HandBrake 0.10.5 nightly and ARM (ARMv7) – short benchmark and how-to

While messing with Scaleway’s dedicated 4-core ARM server for one of my previous posts, I thought it might be interesting to see how HandBrake might do.

After compiling HandBrake for armhf (instructions at the end if you came here just for that), I did a couple quick tests at various settings, and compared against a couple other systems:

HandBrake on ARM comparison

Notes:

  • The blue and green results are from x264 (fast) and x265 (fast) on a 1080p encode (a full-screen Bluray).
  • The yellow result is from an x264 encode (veryslow) at 480p (DVD resolution).
  • The framerates above (fps) aren’t exact. I had to encode a short clip to keep encode time within the realm of sanity on ARM, but the processing at the end of the encode inflated the time it took which really impacted ARM’s result fairly badly. Thus, these are visual average fps numbers from part way though each encode.
  • These were all 4-core machines.

I won’t go into the detailed encode settings: I really just wanted to know “how much slower is ARM than intel/x86/x64 when encoding in HandBrake?“, and for that, all the little detailed minutiae didn’t really matter. A general ballpark was ok.
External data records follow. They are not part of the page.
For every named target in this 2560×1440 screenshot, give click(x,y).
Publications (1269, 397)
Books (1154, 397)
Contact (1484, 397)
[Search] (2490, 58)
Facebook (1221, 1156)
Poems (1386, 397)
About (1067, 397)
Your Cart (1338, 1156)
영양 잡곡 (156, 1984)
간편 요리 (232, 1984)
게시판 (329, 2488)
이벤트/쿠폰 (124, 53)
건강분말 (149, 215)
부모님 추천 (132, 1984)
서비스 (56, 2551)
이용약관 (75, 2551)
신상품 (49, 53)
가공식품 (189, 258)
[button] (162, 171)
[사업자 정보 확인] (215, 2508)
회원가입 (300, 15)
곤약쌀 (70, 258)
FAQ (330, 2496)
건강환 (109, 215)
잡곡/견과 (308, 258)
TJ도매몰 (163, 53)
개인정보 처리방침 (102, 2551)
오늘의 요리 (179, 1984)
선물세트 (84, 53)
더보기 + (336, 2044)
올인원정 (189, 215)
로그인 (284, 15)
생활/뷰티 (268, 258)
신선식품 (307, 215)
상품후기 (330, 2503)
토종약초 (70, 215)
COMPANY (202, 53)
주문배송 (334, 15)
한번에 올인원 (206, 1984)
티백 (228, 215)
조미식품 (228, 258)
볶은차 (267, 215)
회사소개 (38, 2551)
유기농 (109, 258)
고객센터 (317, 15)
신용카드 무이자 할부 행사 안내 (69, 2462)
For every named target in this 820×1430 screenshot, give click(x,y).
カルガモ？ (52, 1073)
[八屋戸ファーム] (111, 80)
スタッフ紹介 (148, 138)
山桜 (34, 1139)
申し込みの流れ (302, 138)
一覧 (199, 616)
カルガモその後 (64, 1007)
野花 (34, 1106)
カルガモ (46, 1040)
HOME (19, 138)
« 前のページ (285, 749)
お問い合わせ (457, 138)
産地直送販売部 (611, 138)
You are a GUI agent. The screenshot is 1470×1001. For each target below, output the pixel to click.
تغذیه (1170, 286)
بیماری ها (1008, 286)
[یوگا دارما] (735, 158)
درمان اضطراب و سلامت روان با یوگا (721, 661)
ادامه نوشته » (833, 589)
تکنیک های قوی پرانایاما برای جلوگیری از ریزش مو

The answer is roughly 10-20x slower against the other 2 machines I tested. If you want to get an idea compared to *your* machine, you’ll probably have to compare the ratio of your-cpu : i5-2500k (Anandtech’s CPU bench will get you a ballpark), and then extrapolate/apply it to what you see in the chart.

Obviously in the tests above, ARM wasn’t showing very usable results: a 2 hour movie might take 1-2 days to encode….

 

Next question: Can ARMv7 give usable speeds under any circumstance?

For that, I limited my other tests to x264 at 480p and toned down the speed settings some. So basically DVD-resolution stuff at quicker settings. Few examples part-way through an encode:

Ultrafast: 41fps
Faster: 14fps
Medium: 12fps

So sure, HandBrake on ARM can give reasonable speeds. But you’re looking probably looking at using x264, 480p, and fairly quick settings, particularly if your video is complex. If you want a little more performance, you can avoid “tune grain”, use a lower-quality RF value, and perhaps try some mild denoising via HQDN3D. Those often give a slight speed benefit on x32/64 machines, so it’s very possible those benefits will translate to ARM as well.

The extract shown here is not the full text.